El otro enemigo, escribe San Juan, es la concupiscencia de los ojos, una avaricia de fondo, que lleva a no valorar sino lo que se puede tocar. Los ojos que se quedan como pegados a las cosas terrenas, pero también los ojos que, por eso mismo, no saben descubrir las realidades sobrenaturales. Por tanto, podemos utilizar la expresión de la Sagrada Escritura, para referirnos a la avaricia de los bienes materiales, y además a esa deformación que lleva a observar lo que nos rodea —los demás, las circunstancias de nuestra vida y de nuestro tiempo— sólo con visión humana.
Los ojos del alma se embotan; la razón se cree autosuficiente para entender todo, prescindiendo de Dios.
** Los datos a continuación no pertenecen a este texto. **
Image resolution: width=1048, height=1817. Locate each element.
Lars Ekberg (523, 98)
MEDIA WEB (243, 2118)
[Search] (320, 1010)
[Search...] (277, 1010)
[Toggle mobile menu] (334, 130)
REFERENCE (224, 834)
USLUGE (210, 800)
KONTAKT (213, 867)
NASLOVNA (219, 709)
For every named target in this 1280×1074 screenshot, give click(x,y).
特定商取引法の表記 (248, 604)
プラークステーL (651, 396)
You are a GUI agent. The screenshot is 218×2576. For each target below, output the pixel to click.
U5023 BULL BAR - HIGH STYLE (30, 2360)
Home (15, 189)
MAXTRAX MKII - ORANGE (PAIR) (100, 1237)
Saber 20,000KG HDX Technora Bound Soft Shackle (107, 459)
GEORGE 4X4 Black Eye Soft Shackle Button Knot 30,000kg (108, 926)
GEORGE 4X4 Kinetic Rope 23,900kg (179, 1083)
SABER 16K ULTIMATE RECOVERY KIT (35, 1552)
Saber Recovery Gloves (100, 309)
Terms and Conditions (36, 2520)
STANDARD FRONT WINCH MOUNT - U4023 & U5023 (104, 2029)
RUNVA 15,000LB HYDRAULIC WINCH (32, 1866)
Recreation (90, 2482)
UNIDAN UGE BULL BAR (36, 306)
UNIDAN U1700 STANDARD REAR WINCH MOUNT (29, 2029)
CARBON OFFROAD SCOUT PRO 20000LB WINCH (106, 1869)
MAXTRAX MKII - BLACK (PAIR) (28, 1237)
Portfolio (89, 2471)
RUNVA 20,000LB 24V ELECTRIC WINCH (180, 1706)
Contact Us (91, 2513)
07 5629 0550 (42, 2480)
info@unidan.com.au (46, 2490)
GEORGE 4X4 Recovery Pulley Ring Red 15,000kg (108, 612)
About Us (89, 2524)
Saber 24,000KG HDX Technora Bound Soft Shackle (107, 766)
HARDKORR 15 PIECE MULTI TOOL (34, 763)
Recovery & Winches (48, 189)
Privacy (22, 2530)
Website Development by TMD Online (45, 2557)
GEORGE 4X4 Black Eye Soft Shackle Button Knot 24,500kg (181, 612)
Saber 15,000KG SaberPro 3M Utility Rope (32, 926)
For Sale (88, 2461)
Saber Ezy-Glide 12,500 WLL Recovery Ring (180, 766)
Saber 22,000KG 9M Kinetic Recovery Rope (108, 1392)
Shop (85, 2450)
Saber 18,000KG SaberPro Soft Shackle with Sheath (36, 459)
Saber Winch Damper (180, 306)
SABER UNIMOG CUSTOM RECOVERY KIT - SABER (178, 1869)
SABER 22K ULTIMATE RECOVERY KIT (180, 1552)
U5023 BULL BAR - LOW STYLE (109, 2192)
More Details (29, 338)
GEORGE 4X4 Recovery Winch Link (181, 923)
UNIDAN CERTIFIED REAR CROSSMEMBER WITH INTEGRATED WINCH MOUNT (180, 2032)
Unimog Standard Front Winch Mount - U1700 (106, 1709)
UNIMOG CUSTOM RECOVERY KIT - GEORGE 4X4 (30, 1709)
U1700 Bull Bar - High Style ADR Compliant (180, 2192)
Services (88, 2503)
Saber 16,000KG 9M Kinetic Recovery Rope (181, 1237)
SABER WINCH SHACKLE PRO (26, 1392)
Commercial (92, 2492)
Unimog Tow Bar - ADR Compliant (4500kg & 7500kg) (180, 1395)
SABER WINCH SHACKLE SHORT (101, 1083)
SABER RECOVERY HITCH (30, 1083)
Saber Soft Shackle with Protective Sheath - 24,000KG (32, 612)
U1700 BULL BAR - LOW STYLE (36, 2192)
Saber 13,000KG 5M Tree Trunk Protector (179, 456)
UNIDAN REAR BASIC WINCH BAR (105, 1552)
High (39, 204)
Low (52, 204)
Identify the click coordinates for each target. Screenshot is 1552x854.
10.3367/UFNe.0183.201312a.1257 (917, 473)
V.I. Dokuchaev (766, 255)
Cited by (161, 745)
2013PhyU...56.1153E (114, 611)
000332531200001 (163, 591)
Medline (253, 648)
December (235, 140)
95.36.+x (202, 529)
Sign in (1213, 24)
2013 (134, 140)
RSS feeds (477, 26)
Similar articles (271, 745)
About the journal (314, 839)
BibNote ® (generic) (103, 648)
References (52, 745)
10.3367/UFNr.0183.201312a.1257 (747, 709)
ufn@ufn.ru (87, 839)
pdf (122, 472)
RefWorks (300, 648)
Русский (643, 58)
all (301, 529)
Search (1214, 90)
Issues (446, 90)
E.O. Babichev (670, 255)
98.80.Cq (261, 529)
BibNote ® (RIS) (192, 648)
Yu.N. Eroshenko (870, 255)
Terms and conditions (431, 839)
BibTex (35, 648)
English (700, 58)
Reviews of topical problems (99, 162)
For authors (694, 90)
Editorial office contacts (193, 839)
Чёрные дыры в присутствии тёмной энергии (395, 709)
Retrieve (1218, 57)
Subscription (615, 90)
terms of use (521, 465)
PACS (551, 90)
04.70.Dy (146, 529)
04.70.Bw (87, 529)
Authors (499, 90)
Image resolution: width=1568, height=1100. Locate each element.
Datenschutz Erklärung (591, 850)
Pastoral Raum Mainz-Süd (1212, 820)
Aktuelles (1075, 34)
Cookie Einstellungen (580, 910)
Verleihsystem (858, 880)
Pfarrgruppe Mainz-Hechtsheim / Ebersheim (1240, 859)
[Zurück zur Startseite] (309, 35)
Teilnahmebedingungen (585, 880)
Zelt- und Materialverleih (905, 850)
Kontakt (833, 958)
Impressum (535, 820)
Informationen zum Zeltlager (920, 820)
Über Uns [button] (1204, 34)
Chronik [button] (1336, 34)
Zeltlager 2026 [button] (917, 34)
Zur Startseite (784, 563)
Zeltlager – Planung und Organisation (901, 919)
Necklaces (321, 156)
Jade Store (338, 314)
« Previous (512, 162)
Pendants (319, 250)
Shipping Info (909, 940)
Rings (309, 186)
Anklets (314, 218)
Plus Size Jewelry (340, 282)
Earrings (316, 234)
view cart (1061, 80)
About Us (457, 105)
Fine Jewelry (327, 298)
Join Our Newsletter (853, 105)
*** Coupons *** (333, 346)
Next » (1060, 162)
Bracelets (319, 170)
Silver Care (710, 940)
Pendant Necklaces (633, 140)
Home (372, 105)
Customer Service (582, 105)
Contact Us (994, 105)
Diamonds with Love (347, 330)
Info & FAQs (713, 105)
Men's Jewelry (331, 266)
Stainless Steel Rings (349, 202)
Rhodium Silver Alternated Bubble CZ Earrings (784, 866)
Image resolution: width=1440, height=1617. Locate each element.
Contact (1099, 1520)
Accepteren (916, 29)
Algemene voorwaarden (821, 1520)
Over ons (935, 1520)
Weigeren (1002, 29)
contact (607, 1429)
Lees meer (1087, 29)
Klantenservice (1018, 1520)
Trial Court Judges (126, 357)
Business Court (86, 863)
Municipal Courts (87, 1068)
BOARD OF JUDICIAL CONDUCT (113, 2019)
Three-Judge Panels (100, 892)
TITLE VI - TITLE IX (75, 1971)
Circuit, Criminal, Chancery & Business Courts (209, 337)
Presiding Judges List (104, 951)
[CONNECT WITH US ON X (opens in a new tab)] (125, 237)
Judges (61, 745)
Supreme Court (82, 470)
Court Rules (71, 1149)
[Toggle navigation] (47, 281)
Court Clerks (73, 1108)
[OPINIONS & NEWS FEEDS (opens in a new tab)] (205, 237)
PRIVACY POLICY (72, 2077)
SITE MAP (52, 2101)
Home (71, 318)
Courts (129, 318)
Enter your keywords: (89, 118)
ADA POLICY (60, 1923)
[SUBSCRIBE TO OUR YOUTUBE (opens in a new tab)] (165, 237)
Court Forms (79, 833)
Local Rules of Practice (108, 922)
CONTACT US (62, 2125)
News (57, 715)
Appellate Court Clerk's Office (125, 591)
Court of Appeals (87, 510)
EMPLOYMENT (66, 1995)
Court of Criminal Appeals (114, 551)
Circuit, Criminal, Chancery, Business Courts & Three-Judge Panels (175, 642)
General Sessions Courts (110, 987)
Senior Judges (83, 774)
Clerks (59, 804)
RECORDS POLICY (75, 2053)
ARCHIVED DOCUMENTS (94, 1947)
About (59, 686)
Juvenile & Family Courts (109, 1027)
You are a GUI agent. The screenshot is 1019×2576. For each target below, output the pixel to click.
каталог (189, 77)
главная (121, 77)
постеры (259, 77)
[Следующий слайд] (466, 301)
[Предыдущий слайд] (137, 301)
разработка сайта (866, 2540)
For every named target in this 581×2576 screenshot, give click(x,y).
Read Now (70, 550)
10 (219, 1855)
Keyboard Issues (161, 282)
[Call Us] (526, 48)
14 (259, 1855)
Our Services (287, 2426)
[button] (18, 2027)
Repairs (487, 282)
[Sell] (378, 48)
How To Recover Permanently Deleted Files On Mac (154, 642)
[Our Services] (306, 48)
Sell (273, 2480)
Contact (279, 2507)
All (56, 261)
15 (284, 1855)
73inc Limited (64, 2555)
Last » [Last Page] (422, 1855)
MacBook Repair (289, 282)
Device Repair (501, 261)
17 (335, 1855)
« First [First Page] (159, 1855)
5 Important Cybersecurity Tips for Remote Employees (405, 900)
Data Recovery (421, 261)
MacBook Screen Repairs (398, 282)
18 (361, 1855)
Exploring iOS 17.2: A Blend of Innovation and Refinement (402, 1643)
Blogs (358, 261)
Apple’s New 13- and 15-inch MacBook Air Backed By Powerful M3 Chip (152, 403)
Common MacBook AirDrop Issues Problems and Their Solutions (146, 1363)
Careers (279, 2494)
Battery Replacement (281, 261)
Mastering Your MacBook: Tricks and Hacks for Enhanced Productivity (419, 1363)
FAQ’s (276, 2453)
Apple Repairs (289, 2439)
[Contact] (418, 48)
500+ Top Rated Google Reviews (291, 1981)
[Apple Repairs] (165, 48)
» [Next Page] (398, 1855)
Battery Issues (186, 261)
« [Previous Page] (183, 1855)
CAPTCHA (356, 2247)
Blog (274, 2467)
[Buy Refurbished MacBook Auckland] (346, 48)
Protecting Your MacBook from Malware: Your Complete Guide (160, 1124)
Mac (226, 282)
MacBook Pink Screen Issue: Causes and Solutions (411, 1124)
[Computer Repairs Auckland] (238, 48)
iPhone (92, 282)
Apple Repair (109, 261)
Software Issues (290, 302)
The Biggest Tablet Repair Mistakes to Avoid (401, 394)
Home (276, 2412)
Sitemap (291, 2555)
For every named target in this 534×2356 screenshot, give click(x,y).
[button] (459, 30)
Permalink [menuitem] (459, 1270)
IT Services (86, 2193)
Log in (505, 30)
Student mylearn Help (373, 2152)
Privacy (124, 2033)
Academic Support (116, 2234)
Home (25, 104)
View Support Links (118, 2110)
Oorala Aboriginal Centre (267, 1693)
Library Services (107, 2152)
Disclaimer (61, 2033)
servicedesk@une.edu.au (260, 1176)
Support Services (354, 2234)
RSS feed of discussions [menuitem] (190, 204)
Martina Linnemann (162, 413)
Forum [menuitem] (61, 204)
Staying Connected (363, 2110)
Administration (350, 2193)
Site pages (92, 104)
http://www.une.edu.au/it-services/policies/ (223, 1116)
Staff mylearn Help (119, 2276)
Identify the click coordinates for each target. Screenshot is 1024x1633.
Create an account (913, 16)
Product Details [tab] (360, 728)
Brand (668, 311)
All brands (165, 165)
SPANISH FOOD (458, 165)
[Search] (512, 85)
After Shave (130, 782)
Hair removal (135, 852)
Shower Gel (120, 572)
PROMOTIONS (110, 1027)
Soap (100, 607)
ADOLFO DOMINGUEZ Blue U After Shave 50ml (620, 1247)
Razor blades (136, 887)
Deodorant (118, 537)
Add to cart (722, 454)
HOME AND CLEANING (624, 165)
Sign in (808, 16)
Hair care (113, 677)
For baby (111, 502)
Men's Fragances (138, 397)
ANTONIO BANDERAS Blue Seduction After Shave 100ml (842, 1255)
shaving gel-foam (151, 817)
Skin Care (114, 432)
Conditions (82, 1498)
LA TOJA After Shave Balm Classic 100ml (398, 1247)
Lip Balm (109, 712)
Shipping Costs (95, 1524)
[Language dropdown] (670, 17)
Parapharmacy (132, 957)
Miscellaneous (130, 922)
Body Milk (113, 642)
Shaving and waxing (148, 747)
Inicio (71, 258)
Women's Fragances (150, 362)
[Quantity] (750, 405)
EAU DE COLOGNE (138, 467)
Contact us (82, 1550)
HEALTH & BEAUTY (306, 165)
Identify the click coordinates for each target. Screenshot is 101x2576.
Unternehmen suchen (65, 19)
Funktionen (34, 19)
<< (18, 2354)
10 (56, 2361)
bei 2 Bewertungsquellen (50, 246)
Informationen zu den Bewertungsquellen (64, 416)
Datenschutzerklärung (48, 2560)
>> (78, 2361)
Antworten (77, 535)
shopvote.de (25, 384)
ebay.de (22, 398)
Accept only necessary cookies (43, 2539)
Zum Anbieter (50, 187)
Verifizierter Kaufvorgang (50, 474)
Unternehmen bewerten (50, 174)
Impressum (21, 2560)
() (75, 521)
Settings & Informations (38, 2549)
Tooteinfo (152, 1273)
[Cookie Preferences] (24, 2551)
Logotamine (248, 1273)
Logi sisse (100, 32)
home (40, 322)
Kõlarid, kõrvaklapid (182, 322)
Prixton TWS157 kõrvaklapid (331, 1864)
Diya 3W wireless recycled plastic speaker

Es una tentación sutil, que se ampara en la dignidad de la inteligencia, que Nuestro Padre Dios ha dado al hombre para que lo conozca y lo ame libremente. Arrastrada por esa tentación, la inteligencia humana se considera el centro del universo, se entusiasma de nuevo con el seréis como dioses y, al llenarse de amor por sí misma, vuelve la espalda al amor de Dios.
La existencia nuestra puede, de este modo, entregarse sin condiciones en manos del tercer enemigo, de la superbia vitæ. No se trata sólo de pensamientos efímeros de vanidad o de amor propio: es un engreimiento general. No nos engañemos, porque éste es el peor de los males, la raíz de todos los descaminos. La lucha contra la soberbia ha de ser constante, que no en vano se ha dicho gráficamente que esa pasión muere un día después de que cada persona muera. Es la altivez del fariseo, a quien Dios se resiste a justificar, porque encuentra en él una barrera de autosuficiencia. Es la arrogancia, que conduce a despreciar a los demás hombres, a dominarlos, a maltratarlos: porque donde hay soberbia allí hay ofensa y deshonra
(Homilía VOCACIÓN CRISTIANA, de Es Cristo que Pasa).